Other World Computing’s new Mercury Accelsior PCIe SSD is a new entry in the consumer/prosumer storage market and will be the first such device that is bootable in both PCs and Macs.
Composed of a half-height PCIe card with two MacBook Air-styled SandForce powered SSDs in RAID, the Accelsior is capable of SATA III speeds up to 780MB/s read and 648MB/s write.
The Accelsior is saddled with a pair of SF-2281 (or 2282) controlled SSDs in a special form factor. Each of the two individual “blade” SSDs range from 64GB to 512GB and are connected via a special mini PCIe-style slot. Those blade SSDs are strapped with 24nm Toggle NAND, similar to the kind seen in the Plextor M3 and and SanDisk Extreme. This should give the Accelsior a fighting chance when dealing with both compressible and incompressible data. In addition, 24nm Toggle NAND uses less power than it’s 32nm Toggle predecessor.
OWC’s new PCIe card needs a 2.0 compliant x4 slot for maximum speed and can be used in older systems using PCIe 1.0, however the user will pay a performance penalty.
There are not so many PCIe SSDs geared towards the consumers at the momentd this could change as SATA III becomes a limiting factor in bandwidth. There are three models currently available: a 120GB (2x64GB), a 480GB (2x256GB) and a 960GB (2x480GB). The 240GB model should be available next month and pricing starts at $400 and reaches a high just shy of $2200 for the 960GB. All versions should be able to handle around 4K 100,000 IOPS in addition to similar sequential performance. With a modular design, the Accelsior could later be upgraded by fitting in two new blades, though no specifics have been provided as to cost or availability.

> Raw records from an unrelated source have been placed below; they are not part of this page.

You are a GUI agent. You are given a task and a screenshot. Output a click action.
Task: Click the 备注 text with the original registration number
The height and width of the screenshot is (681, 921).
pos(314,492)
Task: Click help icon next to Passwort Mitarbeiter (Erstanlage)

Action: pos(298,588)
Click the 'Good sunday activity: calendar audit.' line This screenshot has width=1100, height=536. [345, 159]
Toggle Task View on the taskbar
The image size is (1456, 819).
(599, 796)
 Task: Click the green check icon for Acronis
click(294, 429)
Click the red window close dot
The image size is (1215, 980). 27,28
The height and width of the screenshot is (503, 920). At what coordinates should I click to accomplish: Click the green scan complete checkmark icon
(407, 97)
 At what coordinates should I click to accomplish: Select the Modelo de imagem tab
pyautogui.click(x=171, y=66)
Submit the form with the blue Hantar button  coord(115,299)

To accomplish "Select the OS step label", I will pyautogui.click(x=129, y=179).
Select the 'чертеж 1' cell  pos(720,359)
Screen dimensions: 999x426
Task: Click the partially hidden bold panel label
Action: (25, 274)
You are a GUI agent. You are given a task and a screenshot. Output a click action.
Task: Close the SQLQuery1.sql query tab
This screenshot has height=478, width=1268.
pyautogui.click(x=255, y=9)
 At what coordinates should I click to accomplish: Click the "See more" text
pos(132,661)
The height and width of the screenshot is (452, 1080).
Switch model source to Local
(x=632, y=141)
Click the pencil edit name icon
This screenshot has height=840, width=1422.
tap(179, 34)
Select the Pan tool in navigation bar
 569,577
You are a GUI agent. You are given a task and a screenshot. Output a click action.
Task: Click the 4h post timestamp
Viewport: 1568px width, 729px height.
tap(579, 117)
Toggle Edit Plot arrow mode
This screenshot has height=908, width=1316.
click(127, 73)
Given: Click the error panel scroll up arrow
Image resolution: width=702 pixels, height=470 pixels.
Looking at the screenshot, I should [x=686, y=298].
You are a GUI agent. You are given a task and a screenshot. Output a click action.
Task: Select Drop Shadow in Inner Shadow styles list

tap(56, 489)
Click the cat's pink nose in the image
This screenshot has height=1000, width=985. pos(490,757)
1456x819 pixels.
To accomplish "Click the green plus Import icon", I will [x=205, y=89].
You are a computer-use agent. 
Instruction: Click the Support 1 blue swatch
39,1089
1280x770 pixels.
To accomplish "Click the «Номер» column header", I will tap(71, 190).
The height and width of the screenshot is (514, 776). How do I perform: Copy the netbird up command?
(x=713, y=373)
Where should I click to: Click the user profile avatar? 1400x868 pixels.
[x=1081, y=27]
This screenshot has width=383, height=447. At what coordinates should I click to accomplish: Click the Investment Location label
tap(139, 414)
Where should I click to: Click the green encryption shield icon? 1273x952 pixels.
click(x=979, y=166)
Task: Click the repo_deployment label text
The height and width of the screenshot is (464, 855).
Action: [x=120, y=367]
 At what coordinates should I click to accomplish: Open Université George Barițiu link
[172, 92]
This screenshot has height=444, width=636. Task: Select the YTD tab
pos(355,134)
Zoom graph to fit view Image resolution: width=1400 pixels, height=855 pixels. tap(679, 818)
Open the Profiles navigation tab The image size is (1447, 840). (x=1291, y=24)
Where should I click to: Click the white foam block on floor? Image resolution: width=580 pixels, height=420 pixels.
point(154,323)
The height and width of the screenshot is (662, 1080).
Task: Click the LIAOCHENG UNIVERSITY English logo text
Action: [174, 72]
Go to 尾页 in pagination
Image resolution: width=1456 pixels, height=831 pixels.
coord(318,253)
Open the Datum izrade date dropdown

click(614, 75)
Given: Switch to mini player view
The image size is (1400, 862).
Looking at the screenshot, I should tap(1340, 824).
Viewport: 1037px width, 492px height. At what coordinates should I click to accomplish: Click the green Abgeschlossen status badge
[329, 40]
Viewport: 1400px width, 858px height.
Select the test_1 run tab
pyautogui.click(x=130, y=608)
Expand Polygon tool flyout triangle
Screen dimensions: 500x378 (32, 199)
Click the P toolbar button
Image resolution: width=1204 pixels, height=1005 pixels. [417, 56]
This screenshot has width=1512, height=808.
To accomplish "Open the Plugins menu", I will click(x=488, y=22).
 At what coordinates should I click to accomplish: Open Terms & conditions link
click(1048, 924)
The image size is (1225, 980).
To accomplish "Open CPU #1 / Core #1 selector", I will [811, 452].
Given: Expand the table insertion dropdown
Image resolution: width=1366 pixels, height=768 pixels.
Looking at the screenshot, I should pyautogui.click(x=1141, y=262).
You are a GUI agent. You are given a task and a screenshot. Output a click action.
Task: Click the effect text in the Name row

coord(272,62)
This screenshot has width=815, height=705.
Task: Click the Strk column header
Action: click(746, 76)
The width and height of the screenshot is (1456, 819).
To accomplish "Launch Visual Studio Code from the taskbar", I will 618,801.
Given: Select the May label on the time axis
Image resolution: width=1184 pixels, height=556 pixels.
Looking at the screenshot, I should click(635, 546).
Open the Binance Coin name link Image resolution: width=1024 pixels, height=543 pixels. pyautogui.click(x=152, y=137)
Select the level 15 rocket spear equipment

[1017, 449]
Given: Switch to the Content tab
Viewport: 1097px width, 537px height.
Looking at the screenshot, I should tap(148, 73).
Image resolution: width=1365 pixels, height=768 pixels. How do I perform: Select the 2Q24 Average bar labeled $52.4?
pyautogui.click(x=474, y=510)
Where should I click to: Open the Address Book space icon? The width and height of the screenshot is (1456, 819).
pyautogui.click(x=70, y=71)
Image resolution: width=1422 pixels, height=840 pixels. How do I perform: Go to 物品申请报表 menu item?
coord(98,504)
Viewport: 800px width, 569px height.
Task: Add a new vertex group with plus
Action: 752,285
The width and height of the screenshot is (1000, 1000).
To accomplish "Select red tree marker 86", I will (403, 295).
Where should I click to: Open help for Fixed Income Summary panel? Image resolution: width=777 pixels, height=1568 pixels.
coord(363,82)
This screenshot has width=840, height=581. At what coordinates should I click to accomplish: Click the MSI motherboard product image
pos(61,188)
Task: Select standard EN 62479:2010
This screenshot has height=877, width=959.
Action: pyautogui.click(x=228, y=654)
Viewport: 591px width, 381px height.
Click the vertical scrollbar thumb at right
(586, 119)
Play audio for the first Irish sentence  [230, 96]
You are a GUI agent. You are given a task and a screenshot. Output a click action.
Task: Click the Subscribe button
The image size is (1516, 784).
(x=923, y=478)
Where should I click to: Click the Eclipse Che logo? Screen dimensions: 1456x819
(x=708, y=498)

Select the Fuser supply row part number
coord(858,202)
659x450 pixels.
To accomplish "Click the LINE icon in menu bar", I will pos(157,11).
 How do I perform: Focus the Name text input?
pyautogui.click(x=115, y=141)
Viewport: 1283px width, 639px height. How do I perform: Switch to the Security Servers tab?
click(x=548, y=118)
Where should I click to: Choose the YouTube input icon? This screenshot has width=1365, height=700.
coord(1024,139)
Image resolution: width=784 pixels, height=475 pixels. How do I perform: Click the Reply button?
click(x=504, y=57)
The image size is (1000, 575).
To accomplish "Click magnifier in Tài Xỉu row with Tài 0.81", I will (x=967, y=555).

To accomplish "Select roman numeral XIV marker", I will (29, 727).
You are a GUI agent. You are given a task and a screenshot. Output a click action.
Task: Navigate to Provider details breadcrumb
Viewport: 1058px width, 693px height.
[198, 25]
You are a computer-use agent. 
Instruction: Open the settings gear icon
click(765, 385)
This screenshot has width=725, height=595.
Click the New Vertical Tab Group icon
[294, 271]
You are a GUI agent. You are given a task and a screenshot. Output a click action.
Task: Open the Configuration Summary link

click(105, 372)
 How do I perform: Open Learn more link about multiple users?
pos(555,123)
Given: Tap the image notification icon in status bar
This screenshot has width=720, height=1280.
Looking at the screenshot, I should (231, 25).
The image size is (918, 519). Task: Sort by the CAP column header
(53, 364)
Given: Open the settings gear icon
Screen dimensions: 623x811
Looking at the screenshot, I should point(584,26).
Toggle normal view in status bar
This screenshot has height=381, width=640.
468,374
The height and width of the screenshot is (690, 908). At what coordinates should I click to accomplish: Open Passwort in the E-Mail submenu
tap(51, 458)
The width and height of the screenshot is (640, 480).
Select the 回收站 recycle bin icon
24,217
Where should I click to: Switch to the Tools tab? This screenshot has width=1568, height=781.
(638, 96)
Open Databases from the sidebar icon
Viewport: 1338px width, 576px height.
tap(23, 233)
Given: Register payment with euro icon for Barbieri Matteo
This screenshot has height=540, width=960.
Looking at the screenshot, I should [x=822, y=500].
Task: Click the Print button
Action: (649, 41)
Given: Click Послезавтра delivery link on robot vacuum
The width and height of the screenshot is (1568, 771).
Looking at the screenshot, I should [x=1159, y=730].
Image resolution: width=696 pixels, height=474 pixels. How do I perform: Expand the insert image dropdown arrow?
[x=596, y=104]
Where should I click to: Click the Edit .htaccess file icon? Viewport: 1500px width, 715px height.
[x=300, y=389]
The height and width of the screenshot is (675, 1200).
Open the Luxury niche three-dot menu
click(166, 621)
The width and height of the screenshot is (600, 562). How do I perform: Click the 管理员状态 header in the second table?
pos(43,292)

The Mercury Accelsior comprises of to two SSDs controlled by a hardware RAID processor. This hardware acceleration of striping calculations (either RAID-0 for performance or RAID-1 for redundancy) pays other dividends too. Most notably, this makes OWC’s first PCIe product bootable in both Mac Pro desktops or PCs without any configuration, unlike many enterprise PCIe flash storage devices. More client and workstation focused storage solutions are often times used as the system drive, and therefore need to be bootable devices. This also helps escape the SATA II limit on older Mac and PC desktops since it bypasses the motherboard’s storage controller.
Unless its cheap why would I buy this over OCZ?
If you want better performance. It outperforms your OCZ, all of them.
Boots in OS X! Perfect for my hackintosh build.